Seven Neglected Tropical Diseases (NTDs), lymphatic filariasis, onchocerciasis, schistosomiasis, soil-transmitted helminths (ascariasis, hookworm, and whipworm), and trachoma, are considered "tool-ready," and control programs are equipped with efficient diagnostic, treatment, and follow-up surveillance strategies to implement mass drug administration (MDA) campaigns. These tool ready or targeted NTDs are the focus of many of the global and United States Government NTD efforts
Other NTDs, including Buruli ulcer, Chagas disease, cysticercosis, Dengue fever, echinococcosis, fascioliasis, human African trypanosomiasis (African sleeping sickness), leishmaniasis, leprosy (Hansen's disease), rabies, and yaws, are considered "tool-deficient," which refers to the lack of one or more of the components necessary to deliver effective MDA.
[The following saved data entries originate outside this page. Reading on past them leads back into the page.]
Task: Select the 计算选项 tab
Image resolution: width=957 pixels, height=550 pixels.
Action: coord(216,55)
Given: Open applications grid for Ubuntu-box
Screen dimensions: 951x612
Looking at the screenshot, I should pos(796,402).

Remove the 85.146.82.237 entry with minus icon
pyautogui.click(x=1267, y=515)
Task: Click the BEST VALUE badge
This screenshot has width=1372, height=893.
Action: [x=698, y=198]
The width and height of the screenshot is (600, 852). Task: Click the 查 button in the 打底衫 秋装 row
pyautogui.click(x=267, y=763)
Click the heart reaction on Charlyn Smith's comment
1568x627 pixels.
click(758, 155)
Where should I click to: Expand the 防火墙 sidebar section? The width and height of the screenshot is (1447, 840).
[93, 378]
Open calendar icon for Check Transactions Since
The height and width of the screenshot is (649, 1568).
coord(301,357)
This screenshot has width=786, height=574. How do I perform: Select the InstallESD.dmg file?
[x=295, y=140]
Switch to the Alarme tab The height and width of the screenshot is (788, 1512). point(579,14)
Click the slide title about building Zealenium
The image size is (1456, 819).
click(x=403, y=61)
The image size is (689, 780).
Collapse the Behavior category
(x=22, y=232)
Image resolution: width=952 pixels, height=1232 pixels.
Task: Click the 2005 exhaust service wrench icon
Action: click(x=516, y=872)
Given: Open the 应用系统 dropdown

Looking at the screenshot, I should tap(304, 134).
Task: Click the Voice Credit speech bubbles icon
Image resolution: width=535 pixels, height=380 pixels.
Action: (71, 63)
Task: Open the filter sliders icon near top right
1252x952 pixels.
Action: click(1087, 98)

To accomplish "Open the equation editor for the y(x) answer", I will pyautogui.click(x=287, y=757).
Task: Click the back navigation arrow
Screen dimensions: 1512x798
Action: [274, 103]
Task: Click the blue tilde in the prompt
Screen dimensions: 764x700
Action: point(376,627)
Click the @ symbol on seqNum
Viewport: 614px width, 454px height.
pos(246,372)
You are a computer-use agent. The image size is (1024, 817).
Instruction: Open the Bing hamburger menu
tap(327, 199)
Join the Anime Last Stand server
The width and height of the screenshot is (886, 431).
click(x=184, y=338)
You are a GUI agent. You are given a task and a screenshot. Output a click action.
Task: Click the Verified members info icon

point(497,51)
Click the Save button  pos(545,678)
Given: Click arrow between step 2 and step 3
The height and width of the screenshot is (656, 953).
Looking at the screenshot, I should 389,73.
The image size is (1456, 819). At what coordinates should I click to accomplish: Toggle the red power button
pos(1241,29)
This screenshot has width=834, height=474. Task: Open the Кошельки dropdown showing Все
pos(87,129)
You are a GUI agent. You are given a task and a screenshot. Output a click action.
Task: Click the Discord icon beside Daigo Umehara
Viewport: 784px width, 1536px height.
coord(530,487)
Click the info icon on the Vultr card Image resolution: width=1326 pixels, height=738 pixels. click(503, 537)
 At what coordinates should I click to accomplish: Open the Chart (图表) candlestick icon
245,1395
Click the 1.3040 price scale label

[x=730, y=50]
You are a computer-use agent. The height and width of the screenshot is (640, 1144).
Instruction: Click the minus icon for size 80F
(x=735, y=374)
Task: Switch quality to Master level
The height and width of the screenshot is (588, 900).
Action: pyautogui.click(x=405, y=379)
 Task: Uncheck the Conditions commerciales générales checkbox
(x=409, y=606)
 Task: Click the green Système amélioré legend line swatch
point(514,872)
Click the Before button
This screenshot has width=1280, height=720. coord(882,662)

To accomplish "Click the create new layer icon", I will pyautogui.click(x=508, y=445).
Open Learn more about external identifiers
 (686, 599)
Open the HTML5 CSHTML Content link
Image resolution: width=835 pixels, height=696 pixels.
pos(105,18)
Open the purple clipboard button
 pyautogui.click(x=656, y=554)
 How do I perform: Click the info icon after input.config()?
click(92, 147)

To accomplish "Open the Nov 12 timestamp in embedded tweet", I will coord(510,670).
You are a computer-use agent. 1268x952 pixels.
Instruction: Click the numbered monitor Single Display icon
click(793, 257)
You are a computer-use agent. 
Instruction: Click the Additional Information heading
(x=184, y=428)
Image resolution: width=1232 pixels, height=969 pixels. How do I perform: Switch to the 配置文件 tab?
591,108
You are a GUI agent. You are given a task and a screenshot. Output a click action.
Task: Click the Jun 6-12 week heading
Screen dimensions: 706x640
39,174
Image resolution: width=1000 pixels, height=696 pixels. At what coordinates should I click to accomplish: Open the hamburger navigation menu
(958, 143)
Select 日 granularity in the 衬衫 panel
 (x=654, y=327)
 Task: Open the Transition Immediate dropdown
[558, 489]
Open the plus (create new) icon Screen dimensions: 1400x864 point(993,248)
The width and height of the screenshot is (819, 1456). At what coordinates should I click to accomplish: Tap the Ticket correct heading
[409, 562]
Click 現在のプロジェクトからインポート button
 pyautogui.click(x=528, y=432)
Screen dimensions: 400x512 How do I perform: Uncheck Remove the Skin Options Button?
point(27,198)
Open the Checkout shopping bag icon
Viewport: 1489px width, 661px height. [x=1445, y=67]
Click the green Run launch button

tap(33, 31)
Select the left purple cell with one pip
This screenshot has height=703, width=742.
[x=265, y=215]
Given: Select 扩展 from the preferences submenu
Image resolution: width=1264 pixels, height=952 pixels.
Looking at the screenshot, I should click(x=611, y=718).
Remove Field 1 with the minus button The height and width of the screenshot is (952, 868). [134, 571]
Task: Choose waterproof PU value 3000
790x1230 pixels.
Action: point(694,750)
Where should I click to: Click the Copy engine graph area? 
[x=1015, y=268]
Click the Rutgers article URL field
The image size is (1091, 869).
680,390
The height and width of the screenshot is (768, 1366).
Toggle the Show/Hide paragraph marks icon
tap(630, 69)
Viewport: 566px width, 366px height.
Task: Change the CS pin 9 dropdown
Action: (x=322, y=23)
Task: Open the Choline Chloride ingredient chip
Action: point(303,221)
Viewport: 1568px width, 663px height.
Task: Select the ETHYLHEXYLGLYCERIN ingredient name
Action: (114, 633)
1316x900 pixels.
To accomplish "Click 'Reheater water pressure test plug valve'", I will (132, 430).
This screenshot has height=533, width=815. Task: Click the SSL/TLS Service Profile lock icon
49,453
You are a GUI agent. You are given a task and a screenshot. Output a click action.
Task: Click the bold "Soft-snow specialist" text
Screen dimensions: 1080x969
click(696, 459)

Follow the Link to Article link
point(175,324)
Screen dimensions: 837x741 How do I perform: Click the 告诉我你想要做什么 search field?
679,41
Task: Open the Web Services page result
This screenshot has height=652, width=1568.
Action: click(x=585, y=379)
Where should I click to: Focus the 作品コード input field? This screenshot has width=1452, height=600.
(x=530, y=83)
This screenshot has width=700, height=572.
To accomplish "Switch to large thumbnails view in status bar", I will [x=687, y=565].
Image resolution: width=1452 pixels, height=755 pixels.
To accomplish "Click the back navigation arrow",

Each tool-deficient NTD varies in what is needed to advance it to the tool-ready category. For instance, many of these diseases have features that prevent early detection and/or require treatment that must be administered by highly trained professionals in specialized facilities. Because of these and similar challenges, the World Health Organization suggests addressing tool-deficient diseases by first strengthening primary care systems in endemic areas and offering innovative and intensified disease management.